Subsidence is a form of ground movement that impacts and
undermines the structural integrity of your property. It is caused when earth
beneath a building moves downwards, which in turn reduces the strength of the
property’s foundations. As a result the property becomes unstable and can begin
to crack and sink.
What are the causes
of subsidence?
A number of different factors can all contribute to
subsidence. The main causes of subsidence include:
- Hot and dry weather causing soil shrinkage
- Vegetation growing too close to the property –
roots can disrupt the foundations and also draw water out from the soil - Defective drainage can soften the ground under
your property and cause soil to be washed away - Natural decomposition of the soil reducing its
volume
How to identify
subsidence in your property
Most people worry about cracks being a sign of subsidence,
and whilst they are, cracks on their own can also be as a result of settlement,
whereby a building moves under its own weight in its first few years and are often
no real cause for concern. However, there a few key tell-tale signs you should
look for that point towards subsidence and should be addressed quickly.
Warning signs
include:
- Diagonal cracks that increase in width the
further away they are from the ground - Cracking that is visible on the outside as well
as inside of the property, that are at least 3mm wide and can be as thick as a
10p coin - Cracks in brick and plasterwork surrounding
windows, doorframes and adjoining parts of the property, such as extensions - Wrinkled wall paper at wall and ceiling joins
- Windows and doors that no longer open and close
properly due to misshapen frames
It is really important that landlords contact their landlord insurance provider in the event that subsidence is discovered, or suspected, at the property. A comprehensive insurance policy will help to provide adequate support and guidance on how to manage this issue. Subsidence is a costly issue to fix and so early identification and treatment is important to mitigate issues for the landlord. In the first instance insurers will dispatch a surveyor to your property to identify the extent of the issue and to identify the cause of subsidence.
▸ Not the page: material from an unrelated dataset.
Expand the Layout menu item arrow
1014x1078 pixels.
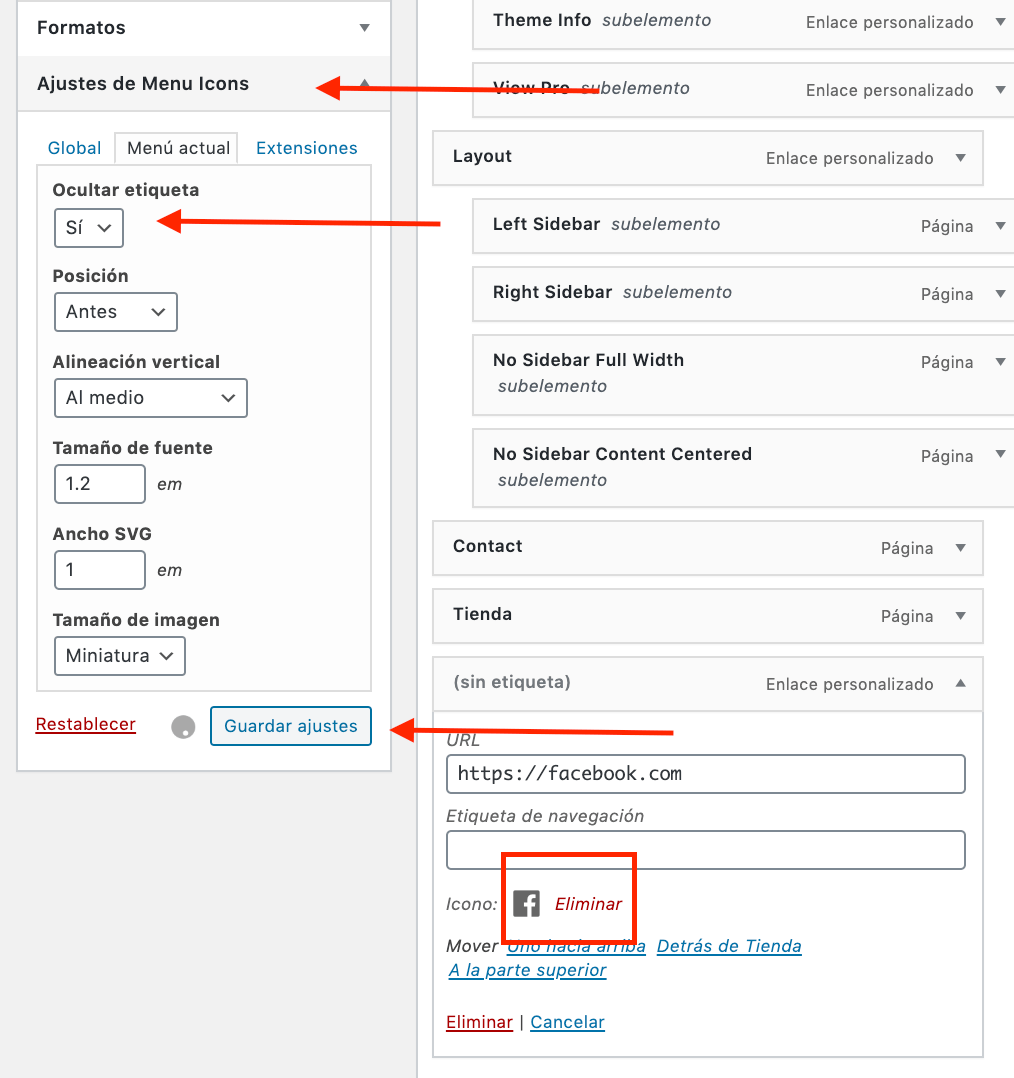point(960,157)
Subsidence requires careful monitoring over long periods of
time and often relies on specialist support to resolve. Landlords should
note that, as a result of this, insurance claims related to subsidence can take
longer to resolve depending on the severity of damage and so early
identification and prevention are key for getting the issue resolved as quickly
as possible with minimal disruption for the landlord and their tenants.
Is subsidence really
becoming more common?
Recent research conducted by Hamilton Fraser Total Landlord Insurance, has analysed around 5,000 claims over a 10-year period to assess recurring patterns and statistics surrounding property claims, including subsidence. This useful information can help to advise landlords on how to best protect their property.
For example, Hamilton Fraser found that subsidence claims
have been increasing since 2014, resulting in a 24 per cent increase year on
year. In addition, unsurprisingly seasonality plays a significant role in the
number of subsidence claims, with steady claims throughout the year that begin
to dovetail in December. Heading into this year subsidence is on an upward
trajectory, after dipping around 2015-17.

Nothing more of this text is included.